Les hommes entre ignorance et changement
Pour beaucoup d’hommes aussi, les règles restent un sujet peu abordé et mal compris. « Je savais que c’était un saignement mensuel, mais on en parlait rarement », témoigne Ismail. « C’est un sujet tabou aussi à cause des religions, qui assimilent la menstruation à l’impureté », ajoute Ziad.
Pourtant, certains notent une évolution : « Sur les réseaux, je vois de plus en plus d’hommes qui soutiennent leurs compagnes, qui prennent soin d’elles pendant leurs règles », observe Grâce.
Parler des règles libère les femmes
« Une élève de terminale m’a un jour écrit : “S’il vous plaît, aidez-moi à calculer mon cycle.
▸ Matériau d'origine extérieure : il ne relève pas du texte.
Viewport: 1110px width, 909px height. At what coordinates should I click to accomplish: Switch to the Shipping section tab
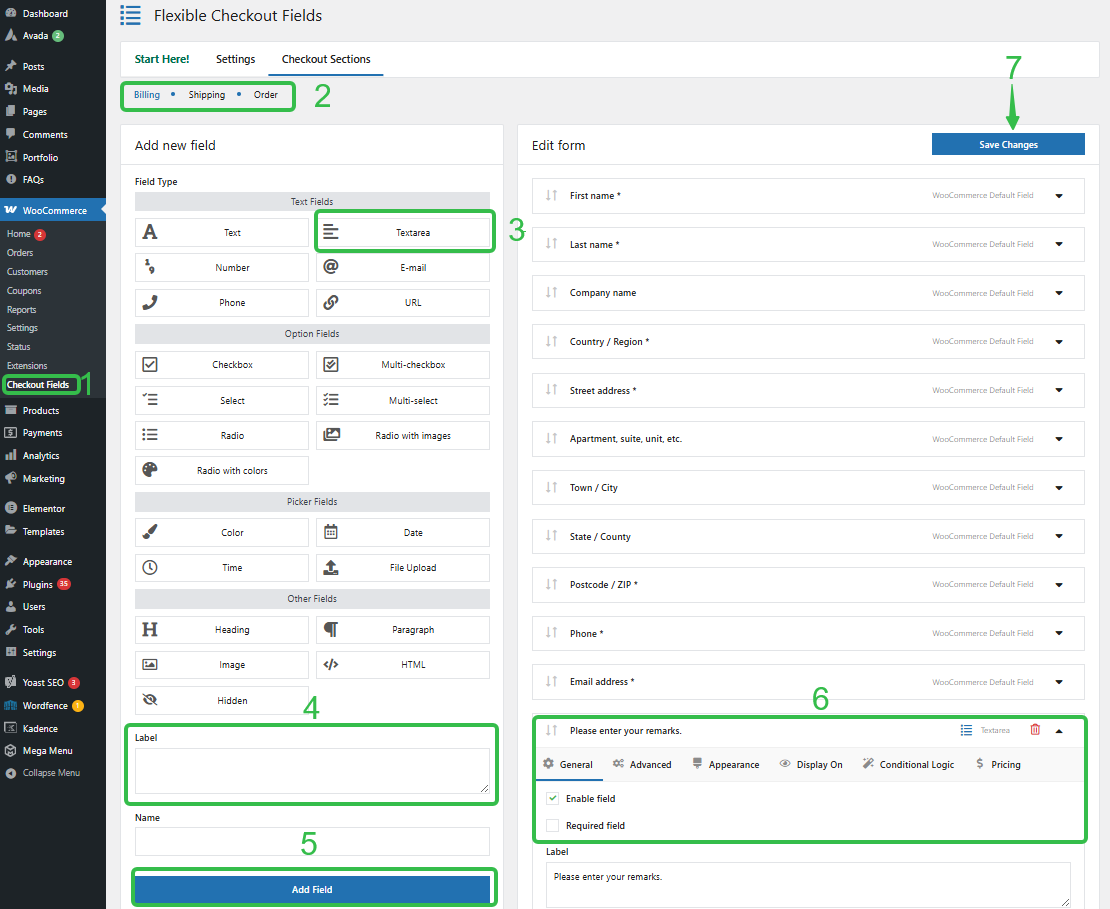coord(206,95)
Je ne sais pas comment faire”. Cette demande prouve à quel point le sujet reste méconnu, même à un âge avancé », confie la psychologue. Malgré les tabous persistants, les mentalités évoluent doucement. « Aujourd’hui, je transmets une parole différente à la jeune génération : leur corps grandit, c’est normal, il ne faut pas avoir honte », explique Érica. Céline, sage-femme, insiste sur la nécessité d’actions concrètes : « Il faut des campagnes d’information, du dialogue dans les familles et les écoles, pour que les règles soient enfin vues comme ce qu’elles sont : un processus naturel, sans honte ni silence ».
Libérer la parole sur les menstruations, c’est ouvrir la voie à un mieux-être pour des milliers de filles et de femmes. Cela passe par une meilleure éducation, le soutien des proches, et la fin des croyances erronées. Le chemin est encore long, mais le poids de la honte peut et doit être allégé.